We shake our heads and report back to base another misspelling tragedy.

It was a technological civilization, but not spacefaring. As near as we could tell, they didn’t even have satellites around their planet.

When we got within visual range we realized why: the world was so massive that no reaction—chemical or nuclear—could get a rocket out of that gravity well.

We settle into synchronous orbit, transmit a hello, append our files on materials engineering, and set about printing a space elevator.

It’s going to be a long first contact.

Sl’een met Khukhh at the interplanetary entomology conference in Tokyo.

“Fascinating how they change behaviour when they reach a certain density.”

“Indeed. They become gregarious, aggressive, and they can strip a whole grain field in minutes.”

“Hard to believe they’re just grasshoppers.”

“Grassh—? Oh, I thought you were talking about the humans.”

Ravi bursts in. “I’ve done it! My time machine works! Everybody’s going to want one. I’m gonna be rich and famous!”

I shake my head. “Sorry, no, that’s not how it works. You’re going to sell exactly one, to a Chinese businessman who will reverse engineer it and flood the market yesterday with cheap knockoffs. History, such as it will become, won’t even remember you.”

Ravi pondered. “Then I’ll sell it for a fortune. If I can’t be rich _and_ famous, at least I can be rich.”

We board the dead space hulk. It’s been lifeless for centuries. We start replacing corroded cabling to get life support functioning. Then we restore communications.

There’s a final unsent message in the buffers. We put it on screen.

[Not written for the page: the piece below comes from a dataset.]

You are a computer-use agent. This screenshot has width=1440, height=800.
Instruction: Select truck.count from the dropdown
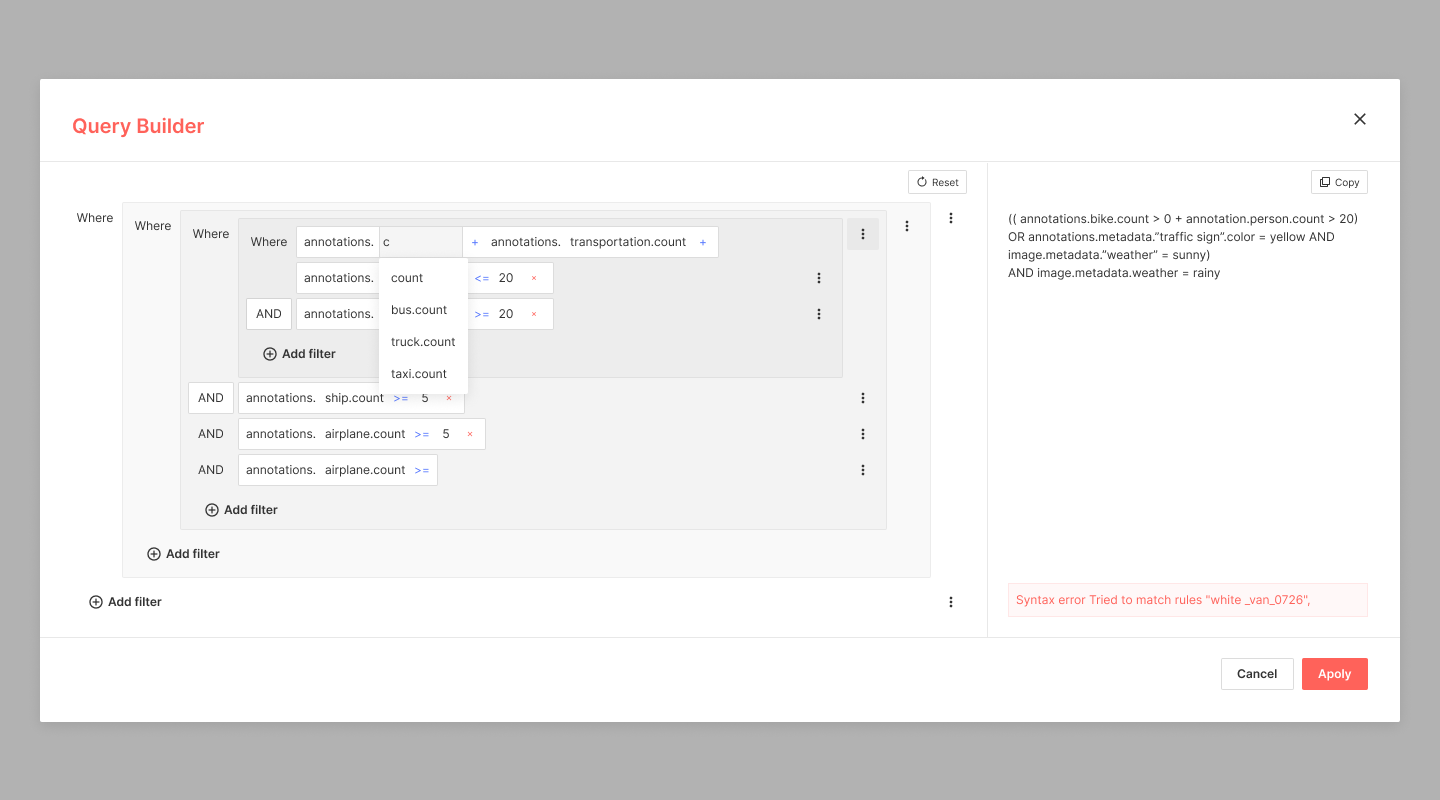422,341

From: Chief Engineer Nani, Cargo Vessel Akkadia
To: Copper merchant Ea-nasr, New Ur
Subject: Complaint about quality of copper in new CO₂ scrubbers

We turn the screen off. It’s a tale as old as time.

I read his file. He was too lucky in his investments for it to be down to chance. I suspected that he’d travelled back in time to make it rich. So I’d gone back a decade to catch him, undercover.

We encounter each other on a crowded commuter train. I strike up a conversation.

“Did you get today’s Wordle?” I venture.

“Not yet,” he responds.

In a trice, I cuff him. “You’re nicked.”

The Galactic Imperator (Long May Xe Reign) issued a decree. I must translate it to all of the lesser languages of the Empire and inscribe it in titanium to last for eternity.

Vulgar Orion? Done. Centauri Creole? Done. Earth Standard? I do not know this backwater. I visit the machine translation portal and enter the decree’s text. I get back:

TRANSLATE SERVER ERROR: The address for the database cannot be found.

What a weird script! I shrug and start inscribing, shape by shape.

“Our 14th century time-tourism business is booming.”

“It’s nice having visitors from the 21st century. They’re so … clean.”

“I’ve just got one request.”


“Can you please stop telling them you’re called Tiffany? It shatters their sense of authenticity.”

“But that’s my name! It’s a perfectly normal 14th-century name.”

“Maybe you could use—it’s short for—?”

“Theophania? Ugh, Theophania is my grandmother, I’m Tiffany!”

ht @s0 for the original idea, who bought a hobby knife that came in impenetrable packaging.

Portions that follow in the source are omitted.